Especially, T-lymph node cell cluster (CD8) in patients' liver is the most abundant in their immune cells, which is different from typical autoimmune diseases. At the same time, patients' B cells and plasma cells are relatively low, while classic autoimmune diseases have more B cells and plasma cells. For the data mining technology of liver with different immune cell subsets, scholars have found that there are more common immune cell infiltration around portal vein. Although patients' B cells and plasma cells mainly gather in the area around the portal vein, (CD8)T lymph node cells are lobulated. It is particularly noteworthy that the cytotoxic side effect (CD8)T cells in patients are relatively highly accumulated, while the levels of other cells expressing granzyme B remain unchanged.

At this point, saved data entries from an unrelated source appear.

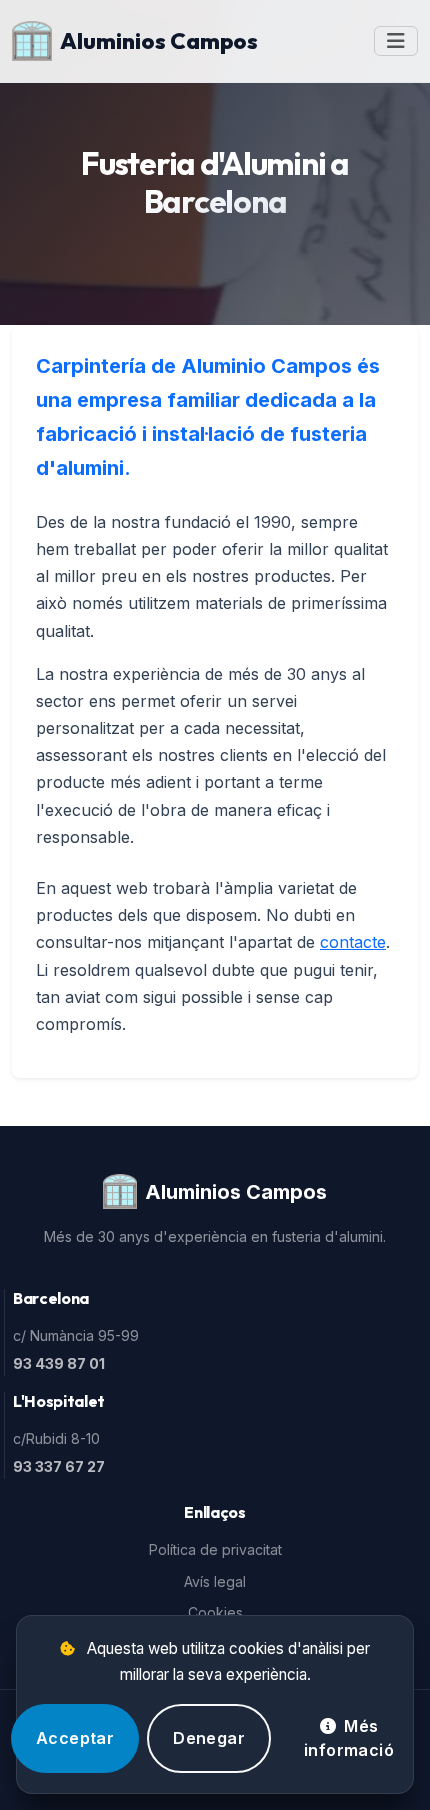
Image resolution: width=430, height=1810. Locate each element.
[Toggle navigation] (396, 41)
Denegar (209, 1738)
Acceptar (75, 1738)
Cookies (215, 1612)
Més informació (349, 1738)
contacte (353, 942)
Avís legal (215, 1581)
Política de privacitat (215, 1549)
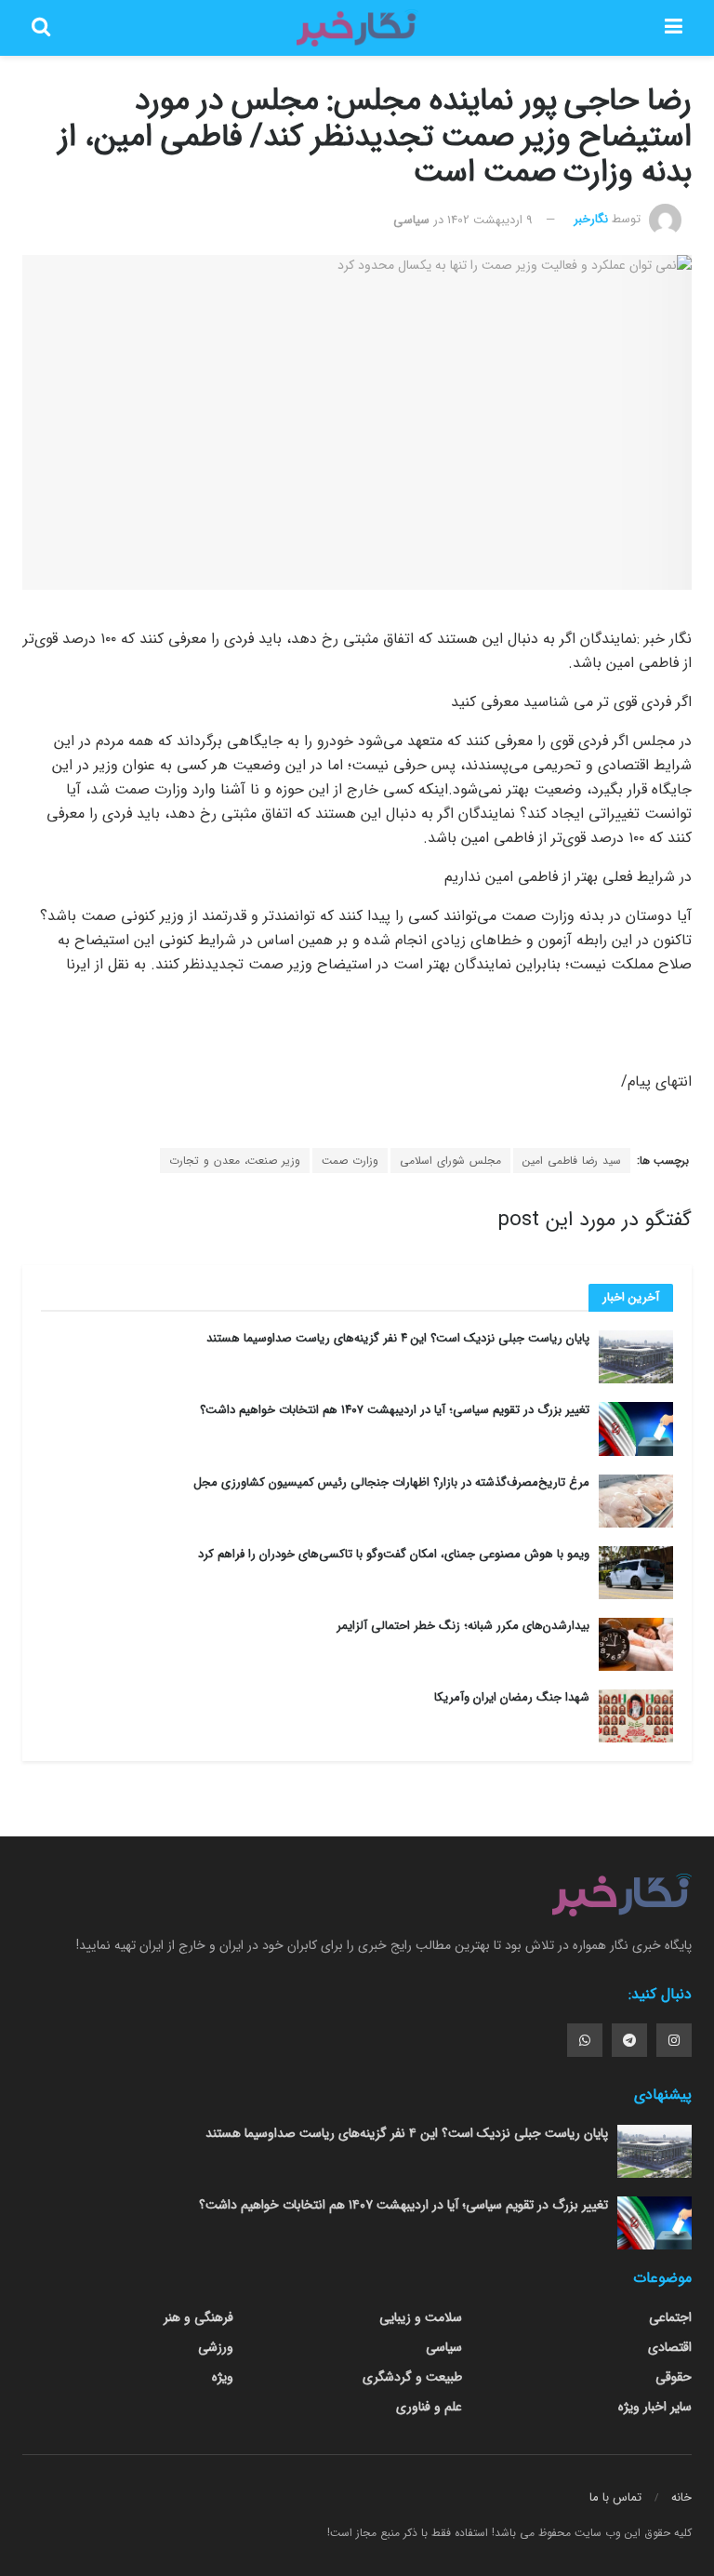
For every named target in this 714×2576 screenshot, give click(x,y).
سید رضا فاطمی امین (571, 1160)
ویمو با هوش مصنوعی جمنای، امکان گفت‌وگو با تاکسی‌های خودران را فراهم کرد (393, 1554)
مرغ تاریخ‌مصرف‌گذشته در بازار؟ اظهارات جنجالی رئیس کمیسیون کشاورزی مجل (391, 1482)
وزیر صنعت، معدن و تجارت (234, 1160)
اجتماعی (670, 2317)
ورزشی (215, 2347)
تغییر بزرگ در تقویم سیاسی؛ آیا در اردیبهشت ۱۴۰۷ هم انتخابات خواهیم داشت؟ (394, 1410)
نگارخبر (591, 220)
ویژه (222, 2377)
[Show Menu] (673, 28)
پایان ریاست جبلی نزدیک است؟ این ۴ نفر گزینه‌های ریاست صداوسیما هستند (397, 1338)
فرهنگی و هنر (198, 2317)
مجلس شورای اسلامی (450, 1160)
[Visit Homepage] (357, 28)
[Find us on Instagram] (674, 2040)
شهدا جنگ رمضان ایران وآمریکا (511, 1697)
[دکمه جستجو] (41, 28)
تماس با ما (615, 2497)
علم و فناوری (429, 2406)
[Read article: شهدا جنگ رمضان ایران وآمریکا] (636, 1715)
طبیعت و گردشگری (412, 2377)
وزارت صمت (350, 1160)
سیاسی (411, 220)
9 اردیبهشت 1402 (490, 220)
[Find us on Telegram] (629, 2040)
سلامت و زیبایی (420, 2317)
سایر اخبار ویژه (655, 2406)
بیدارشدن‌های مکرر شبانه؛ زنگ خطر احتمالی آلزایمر (463, 1625)
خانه (681, 2497)
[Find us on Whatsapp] (584, 2040)
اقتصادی (670, 2347)
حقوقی (673, 2377)
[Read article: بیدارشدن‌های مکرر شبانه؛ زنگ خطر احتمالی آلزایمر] (636, 1644)
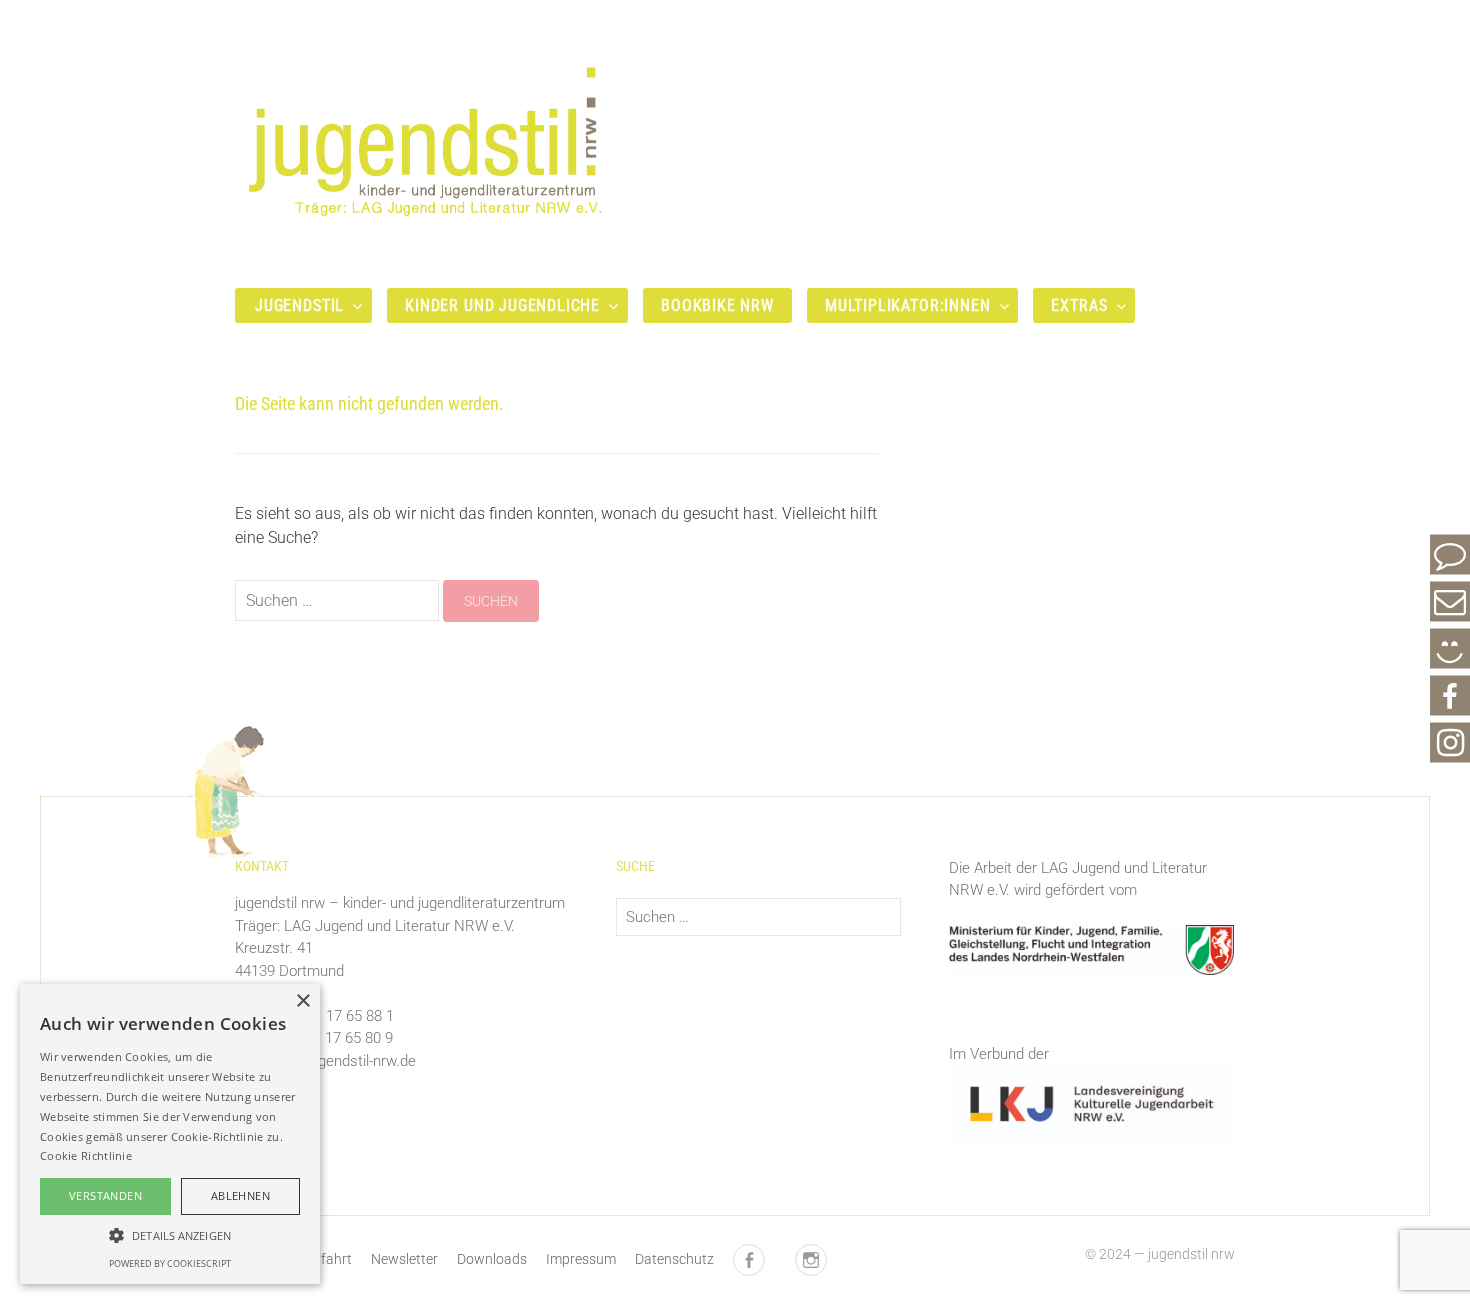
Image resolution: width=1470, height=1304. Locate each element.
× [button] (302, 1001)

According to flow cytometry, scholars analyzed the types of (CD8)T cells in and around the liver in detail. The patient's intrahepatic (CD8)T cell bank showed the aggregation of dysphonia markers (CD38) and institutional retention markers (CD 103, CD69 and CXC motif chemokine protein kinase 6[CXCR6]). (CD8)T cells in blood cells also express CD38. Scholars' research shows that, interestingly, the expression of CD38 in patients without hepatitis symptoms after vaccination (75.9%) is significantly higher than that in normal control group (65,438+05.4%). Compared with blood cells, the aggregation of COVID-19 nonspecific (CD8)T lymph node cells in patients' liver (CD8)T cells is 3.4 times that of blood cells.
The evolution rate of S- nonspecific (CD8)T lymphocyte in patients' blood cells is 65438 00.2 times higher than that of Epstein-Barr virus nonspecific T lymphocyte epitope. The level of CD38 decreased after budesonide treatment. It is well known that when budesonide attacks during treatment, the expression of CD38 on nonspecific (CD8)T cells, which is a marker of COVID-19's protein and other cytotoxic side effects, rises again, but it is recovered after treatment with systemic immune enhancer.
According to scientific research, the symptoms of this 52-year-old patient are different from typical autoimmune diseases, which are usually related to the increase of immunoglobulin in peripheral population, the invasion of plasma cells and prominent page hepatitis. In this clinical medical example, although the aggregation of peripheral human immunoglobulin and intrahepatic B cells and plasma cells increased slightly, a more obvious correlation was observed in the degree of cytotoxic side effect (CD8)T cells. T cells containing cytotoxic side effect (CD8) with nonspecific reactivity of COVID-19 caused by vaccine are relatively highly aggregated in patients' liver, so they become a more aggregated immune cell group in patients' liver. Especially, the peripheral activation of COVID-19's S- nonspecific (CD8)T cells is related to the severity of hepatitis and the clinical medical condition after the introduction of autoimmune diseases.
According to the cellular immune system, the elite team of scientific research thinks that vaccination with BNT16B2 vaccine is likely to cause hepatitis symptoms in immune recipients. This result suggests that T cells are an important class of highly pathogenic immune cells related to this kind of vaccine immune diseases, and this kind of hepatitis is a new type of papillomavirus with autoimmune diseases.